The mean $$\mu_i$$ and variance $$\sigma_i^2$$ are computed and shared across a given set of axes. In contrast to batch normalization, these axes usually do not include the batch dimension, so each example is normalized independently from other examples in the minibatch, both during training and testing.

The StandardizationLayer can be employed to realize instance normalization [1] and layer normalization [2], for both of which convenience functions (instance_norm() and layer_norm()) are available.

Parameters: incoming : a Layer instance or a tuple The layer feeding into this layer, or the expected input shape axes : ‘auto’, ‘spatial’, ‘features’, int or tuple of int The axis or axes to normalize over. If 'auto' (the default), two-dimensional inputs are normalized over the last dimension (i.e., this will normalize over units for dense layers), input tensors with more than two dimensions are normalized over all but the first two dimensions (i.e., this will normalize over all spatial dimensions for convolutional layers). If 'spatial', will normalize over all but the first two dimensions.
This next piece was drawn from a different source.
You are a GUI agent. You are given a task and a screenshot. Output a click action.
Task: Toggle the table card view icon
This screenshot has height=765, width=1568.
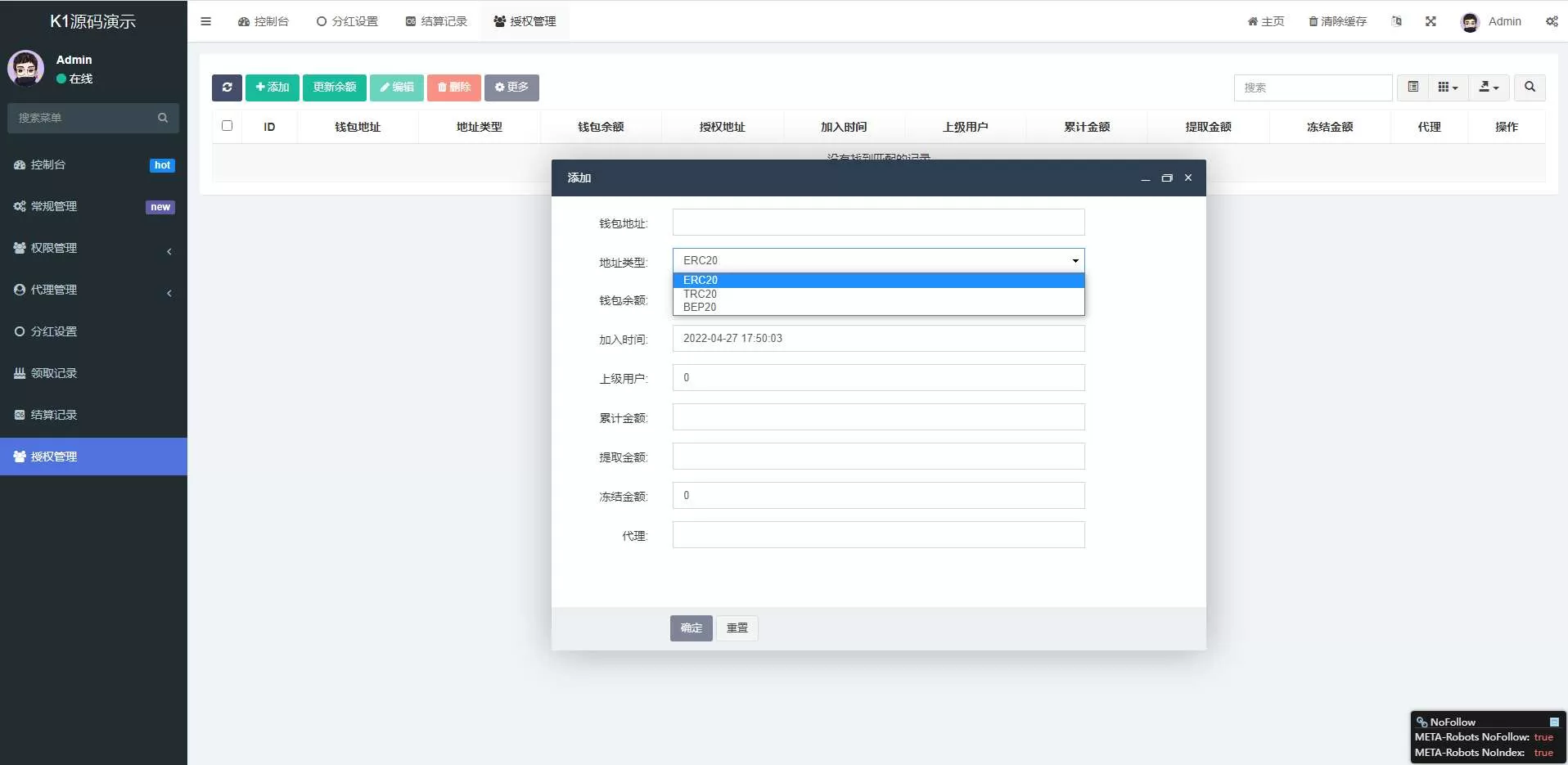[1413, 87]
If 'features', will normalize over all but the first dimension. epsilon : scalar Small constant $$\epsilon$$ added to the variance before taking the square root and dividing by it, to avoid numerical problems **kwargs Any additional keyword arguments are passed to the Layer superclass.

instance_norm
Convenience function to apply instance normalization
layer_norm
Convenience function to apply layer normalization to a layer

References

 [1] (1, 2) Ulyanov, D., Vedaldi, A., & Lempitsky, V. (2016): Instance Normalization: The Missing Ingredient for Fast Stylization. https://arxiv.org/abs/1607.08022.
 [2] (1, 2) Ba, J., Kiros, J., & Hinton, G. (2016): Layer normalization. https://arxiv.org/abs/1607.06450.
lasagne.layers.instance_norm(layer, learn_scale=True, learn_bias=True, **kwargs)[source]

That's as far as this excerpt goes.